By Dr. Gregg D. Jacobs

Complaints of difficulty falling and staying asleep are common amongst most patients with PTSD (posttraumatic stress disorder) and are one of the symptom criteria for this disorder. PTSD symptom criteria also include recurring distressing dreams of the traumatic event, which may suggest rapid eye movement sleep abnormalities. However, objective sleep-laboratory based studies of small samples of PTSD patients have not yielded consistent findings supporting PTSD patients' subjective complaints of disturbed sleep.

In the May 2004 (61:508-516) issue of the Archives of General Psychiatry, Dr. Naomi Breslau and colleagues conducted a large scale, community-based study of sleep in PTSD patients using sleep laboratory assessments. The study involved 71 PTSD patients who slept in the laboratory for two nights. Subjects ranged in age from 31-40 years. These PTSD patients were compared to the sleep of control subjects.

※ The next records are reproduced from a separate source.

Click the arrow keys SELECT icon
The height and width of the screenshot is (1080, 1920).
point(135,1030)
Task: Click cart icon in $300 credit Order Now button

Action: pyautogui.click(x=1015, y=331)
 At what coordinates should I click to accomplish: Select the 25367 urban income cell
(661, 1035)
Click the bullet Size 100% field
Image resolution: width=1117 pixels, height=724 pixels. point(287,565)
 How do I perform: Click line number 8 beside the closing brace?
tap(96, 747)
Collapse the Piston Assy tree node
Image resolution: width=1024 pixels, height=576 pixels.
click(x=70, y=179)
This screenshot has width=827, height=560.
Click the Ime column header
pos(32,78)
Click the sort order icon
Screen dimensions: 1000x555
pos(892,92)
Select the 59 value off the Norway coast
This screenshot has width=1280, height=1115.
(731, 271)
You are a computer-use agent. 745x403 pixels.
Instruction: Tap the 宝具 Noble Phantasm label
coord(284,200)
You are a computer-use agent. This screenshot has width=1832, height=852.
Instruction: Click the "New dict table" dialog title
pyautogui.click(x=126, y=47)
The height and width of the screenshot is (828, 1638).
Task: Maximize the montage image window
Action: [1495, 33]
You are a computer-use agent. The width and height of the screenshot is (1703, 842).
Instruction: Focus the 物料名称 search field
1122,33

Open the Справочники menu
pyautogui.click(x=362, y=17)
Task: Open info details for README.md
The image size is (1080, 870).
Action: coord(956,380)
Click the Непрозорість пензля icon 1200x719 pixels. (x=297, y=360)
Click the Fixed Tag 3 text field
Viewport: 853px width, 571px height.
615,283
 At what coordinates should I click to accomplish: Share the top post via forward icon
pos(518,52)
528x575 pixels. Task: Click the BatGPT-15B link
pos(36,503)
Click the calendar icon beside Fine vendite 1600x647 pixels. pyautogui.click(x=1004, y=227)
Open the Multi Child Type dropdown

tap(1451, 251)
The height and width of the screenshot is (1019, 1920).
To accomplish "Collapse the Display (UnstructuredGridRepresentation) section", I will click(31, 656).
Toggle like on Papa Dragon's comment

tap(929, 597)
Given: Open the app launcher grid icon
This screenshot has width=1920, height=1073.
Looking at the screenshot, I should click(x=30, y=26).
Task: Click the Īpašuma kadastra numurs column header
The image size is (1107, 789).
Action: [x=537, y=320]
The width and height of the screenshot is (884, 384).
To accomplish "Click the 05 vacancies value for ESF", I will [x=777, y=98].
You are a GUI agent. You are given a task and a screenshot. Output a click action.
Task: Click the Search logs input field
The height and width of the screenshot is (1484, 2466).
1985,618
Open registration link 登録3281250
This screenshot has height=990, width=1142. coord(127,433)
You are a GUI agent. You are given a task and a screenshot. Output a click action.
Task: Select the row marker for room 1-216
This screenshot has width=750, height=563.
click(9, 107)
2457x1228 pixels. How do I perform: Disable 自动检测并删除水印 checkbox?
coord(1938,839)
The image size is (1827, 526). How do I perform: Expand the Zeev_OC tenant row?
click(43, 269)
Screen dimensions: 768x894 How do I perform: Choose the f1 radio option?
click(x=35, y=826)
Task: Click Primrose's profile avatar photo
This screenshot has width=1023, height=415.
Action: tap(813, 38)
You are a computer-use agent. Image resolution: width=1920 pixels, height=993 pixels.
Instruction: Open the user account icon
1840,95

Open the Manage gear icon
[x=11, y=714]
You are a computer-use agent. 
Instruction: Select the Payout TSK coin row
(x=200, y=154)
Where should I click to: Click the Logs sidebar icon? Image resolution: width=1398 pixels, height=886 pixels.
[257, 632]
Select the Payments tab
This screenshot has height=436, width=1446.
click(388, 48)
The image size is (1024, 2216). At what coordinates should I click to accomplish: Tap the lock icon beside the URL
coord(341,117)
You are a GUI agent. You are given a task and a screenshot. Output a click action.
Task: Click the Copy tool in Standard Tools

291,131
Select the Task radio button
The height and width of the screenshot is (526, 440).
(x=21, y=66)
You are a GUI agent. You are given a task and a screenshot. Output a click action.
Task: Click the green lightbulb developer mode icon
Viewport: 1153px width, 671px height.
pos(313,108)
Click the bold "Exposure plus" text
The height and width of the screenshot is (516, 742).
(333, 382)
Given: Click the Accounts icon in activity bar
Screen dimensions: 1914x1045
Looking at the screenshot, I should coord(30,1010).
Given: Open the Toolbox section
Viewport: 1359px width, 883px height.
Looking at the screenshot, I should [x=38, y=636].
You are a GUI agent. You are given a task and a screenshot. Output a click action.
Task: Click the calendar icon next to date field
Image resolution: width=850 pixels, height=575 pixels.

The researchers found no differences between PTSD and control subjects on measures of sleep-onset latency or wake time after sleep onset despite the fact that PTSD patients reported more problems falling and staying asleep. Furthermore, no difference was found between groups on measures of daytime alertness. Thus, objective measures of sleep did not demonstrate sleep disturbance in PTSD patients compared to controls. These findings parallel many studies on insomnia patients that have found modest disturbances in objectively measured sleep compared to subjective complaints of significantly disturbed sleep.